A blend of debt and equity financing used to finance a company’s expansion, which gives the lender the right to convert the debt obligation to an equity or ownership interest in the company if the loan is not paid back in full by its maturity date. As a result, it functions a debt-equity financing hybrid.
Financial hybrids usually evolve as the result of a particular need within the industry that isn’t quite satisfied by one existing option or another. Mezzanine financing primarily evolved as a tool to be used during acquisitions and buyouts involving bankruptcy in order to give financial benefits to the new owners of the company as opposed to directing financing to existing debtholders. As a result, this kind of financing is treated as equity in regards to a corporation’s balance sheet.
Mezzanine financing does not generally require collateral on the part of the receiver, as a default will result in a windfall for the lender in the form of equity. This flexible financing hybrid is nevertheless a very high-risk form of debt and must be treated cautiously by borrowers. High rates of return are all well and good, but defaulting on this kind of financing is no small consequence. With that said, lenders usually extend mezzanine financing to companies that tend to be very stable and benefit from both an excellent reputation and a grounded vision of expansion.
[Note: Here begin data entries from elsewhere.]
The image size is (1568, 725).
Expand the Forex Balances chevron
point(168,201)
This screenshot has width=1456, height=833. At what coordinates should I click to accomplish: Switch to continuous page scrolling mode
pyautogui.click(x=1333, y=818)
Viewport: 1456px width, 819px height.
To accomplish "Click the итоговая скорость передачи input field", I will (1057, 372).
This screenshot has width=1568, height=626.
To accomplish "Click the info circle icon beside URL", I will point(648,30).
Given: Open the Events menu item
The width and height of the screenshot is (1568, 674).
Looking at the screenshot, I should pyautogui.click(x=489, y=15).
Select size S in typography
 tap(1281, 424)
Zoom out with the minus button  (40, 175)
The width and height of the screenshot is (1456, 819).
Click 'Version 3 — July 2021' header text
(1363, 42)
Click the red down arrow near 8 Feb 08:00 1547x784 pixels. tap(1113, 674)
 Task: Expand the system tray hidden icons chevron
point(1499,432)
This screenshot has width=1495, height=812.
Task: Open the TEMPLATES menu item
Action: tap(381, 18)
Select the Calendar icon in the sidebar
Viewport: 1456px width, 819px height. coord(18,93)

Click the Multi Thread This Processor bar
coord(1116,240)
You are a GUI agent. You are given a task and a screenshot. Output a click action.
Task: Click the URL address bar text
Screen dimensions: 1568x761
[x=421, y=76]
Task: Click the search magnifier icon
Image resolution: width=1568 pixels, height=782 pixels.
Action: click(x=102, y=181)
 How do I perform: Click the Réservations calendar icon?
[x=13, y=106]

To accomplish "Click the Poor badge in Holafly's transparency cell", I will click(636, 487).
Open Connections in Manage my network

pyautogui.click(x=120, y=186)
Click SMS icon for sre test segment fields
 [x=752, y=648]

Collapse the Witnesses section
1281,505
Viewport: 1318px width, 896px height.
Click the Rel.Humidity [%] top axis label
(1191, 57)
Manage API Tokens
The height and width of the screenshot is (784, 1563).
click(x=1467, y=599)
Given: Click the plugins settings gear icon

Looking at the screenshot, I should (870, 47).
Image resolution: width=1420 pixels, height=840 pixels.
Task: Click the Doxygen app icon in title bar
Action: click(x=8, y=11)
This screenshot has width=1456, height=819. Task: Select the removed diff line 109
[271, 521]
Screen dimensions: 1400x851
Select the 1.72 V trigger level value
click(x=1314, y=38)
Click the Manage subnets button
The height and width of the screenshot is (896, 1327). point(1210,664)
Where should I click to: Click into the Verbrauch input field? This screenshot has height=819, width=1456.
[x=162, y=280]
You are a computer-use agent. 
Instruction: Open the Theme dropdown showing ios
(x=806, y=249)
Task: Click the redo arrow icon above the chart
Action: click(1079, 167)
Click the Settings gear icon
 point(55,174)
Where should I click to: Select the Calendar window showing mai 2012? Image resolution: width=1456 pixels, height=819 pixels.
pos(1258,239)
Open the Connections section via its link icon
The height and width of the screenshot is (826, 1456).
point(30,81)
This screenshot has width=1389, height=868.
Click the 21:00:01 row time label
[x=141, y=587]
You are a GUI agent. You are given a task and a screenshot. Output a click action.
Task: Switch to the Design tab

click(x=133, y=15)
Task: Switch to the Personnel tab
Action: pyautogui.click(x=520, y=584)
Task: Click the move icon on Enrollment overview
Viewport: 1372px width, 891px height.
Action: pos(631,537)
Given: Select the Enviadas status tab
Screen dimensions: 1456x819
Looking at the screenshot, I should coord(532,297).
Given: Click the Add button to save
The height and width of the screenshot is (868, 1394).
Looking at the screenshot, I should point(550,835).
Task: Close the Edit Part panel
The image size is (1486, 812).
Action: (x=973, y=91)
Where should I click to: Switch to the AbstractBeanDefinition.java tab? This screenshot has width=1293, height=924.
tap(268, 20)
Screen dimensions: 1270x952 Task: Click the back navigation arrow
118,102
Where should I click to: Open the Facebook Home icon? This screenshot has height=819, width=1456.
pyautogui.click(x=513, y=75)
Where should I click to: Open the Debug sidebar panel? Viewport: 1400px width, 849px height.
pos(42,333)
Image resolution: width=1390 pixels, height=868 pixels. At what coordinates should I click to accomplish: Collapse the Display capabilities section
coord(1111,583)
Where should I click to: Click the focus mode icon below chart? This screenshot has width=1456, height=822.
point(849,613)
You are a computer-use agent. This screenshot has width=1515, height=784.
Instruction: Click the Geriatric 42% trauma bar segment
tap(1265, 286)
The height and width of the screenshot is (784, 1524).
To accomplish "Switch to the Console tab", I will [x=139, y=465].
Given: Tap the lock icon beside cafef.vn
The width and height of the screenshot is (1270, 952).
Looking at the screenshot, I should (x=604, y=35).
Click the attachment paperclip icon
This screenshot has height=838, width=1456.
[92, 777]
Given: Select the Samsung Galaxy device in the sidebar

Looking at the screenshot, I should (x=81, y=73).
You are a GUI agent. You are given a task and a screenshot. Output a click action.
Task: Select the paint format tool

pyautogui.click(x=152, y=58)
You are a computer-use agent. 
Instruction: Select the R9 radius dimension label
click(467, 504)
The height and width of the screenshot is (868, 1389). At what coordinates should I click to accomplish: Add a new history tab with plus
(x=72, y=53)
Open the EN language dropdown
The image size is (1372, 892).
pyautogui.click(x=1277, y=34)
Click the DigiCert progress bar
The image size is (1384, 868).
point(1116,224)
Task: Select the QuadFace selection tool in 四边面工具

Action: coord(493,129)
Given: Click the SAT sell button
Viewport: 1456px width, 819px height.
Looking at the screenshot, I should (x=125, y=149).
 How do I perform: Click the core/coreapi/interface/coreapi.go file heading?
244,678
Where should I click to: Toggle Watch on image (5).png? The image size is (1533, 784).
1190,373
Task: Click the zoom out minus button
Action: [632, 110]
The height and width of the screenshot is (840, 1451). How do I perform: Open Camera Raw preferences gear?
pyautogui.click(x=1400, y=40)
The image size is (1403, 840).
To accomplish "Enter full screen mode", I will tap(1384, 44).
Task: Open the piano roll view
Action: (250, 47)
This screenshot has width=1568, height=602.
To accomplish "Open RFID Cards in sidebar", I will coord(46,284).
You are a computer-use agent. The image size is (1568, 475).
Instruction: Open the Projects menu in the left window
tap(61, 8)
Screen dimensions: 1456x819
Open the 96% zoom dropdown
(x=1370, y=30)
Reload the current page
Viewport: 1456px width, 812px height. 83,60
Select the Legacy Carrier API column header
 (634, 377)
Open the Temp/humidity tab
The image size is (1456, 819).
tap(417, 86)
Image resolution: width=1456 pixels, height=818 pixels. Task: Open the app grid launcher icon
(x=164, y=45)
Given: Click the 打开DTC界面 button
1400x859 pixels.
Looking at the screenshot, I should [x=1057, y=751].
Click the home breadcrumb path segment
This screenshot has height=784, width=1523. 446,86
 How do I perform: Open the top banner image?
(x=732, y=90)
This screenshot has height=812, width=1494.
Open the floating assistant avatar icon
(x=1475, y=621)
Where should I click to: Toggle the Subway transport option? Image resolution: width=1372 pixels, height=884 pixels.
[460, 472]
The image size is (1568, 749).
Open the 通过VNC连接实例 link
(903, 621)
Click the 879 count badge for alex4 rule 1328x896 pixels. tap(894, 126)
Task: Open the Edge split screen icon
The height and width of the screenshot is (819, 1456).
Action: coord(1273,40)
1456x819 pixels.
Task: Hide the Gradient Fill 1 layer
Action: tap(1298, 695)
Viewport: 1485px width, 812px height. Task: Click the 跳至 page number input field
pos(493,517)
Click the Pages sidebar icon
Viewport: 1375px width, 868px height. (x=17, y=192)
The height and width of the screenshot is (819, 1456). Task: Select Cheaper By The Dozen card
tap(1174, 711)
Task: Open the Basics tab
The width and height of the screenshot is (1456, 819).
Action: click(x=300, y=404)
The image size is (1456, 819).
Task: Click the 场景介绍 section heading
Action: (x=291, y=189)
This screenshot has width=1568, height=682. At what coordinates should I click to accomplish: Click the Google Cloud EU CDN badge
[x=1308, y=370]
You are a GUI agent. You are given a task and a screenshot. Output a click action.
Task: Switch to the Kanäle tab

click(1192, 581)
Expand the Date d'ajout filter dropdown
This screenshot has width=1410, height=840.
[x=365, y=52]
As a result, this financing option is not quite so outlandish when extended to profitable companies likely to be able to pay their debts back by an established deadline.
Executive: “So, because we are acquiring that boutique clothing company on the verge of bankruptcy, we have been offered a mezzanine financing package by our usual lender?”
Accountant: “That is correct. We just need to think carefully about the risks of accepting that offer.”
Executive: “Hmmm. Okay.”
Accountant: “Has anyone ever told you that you look like Winnie-the-Pooh when you’re concentrating on something?”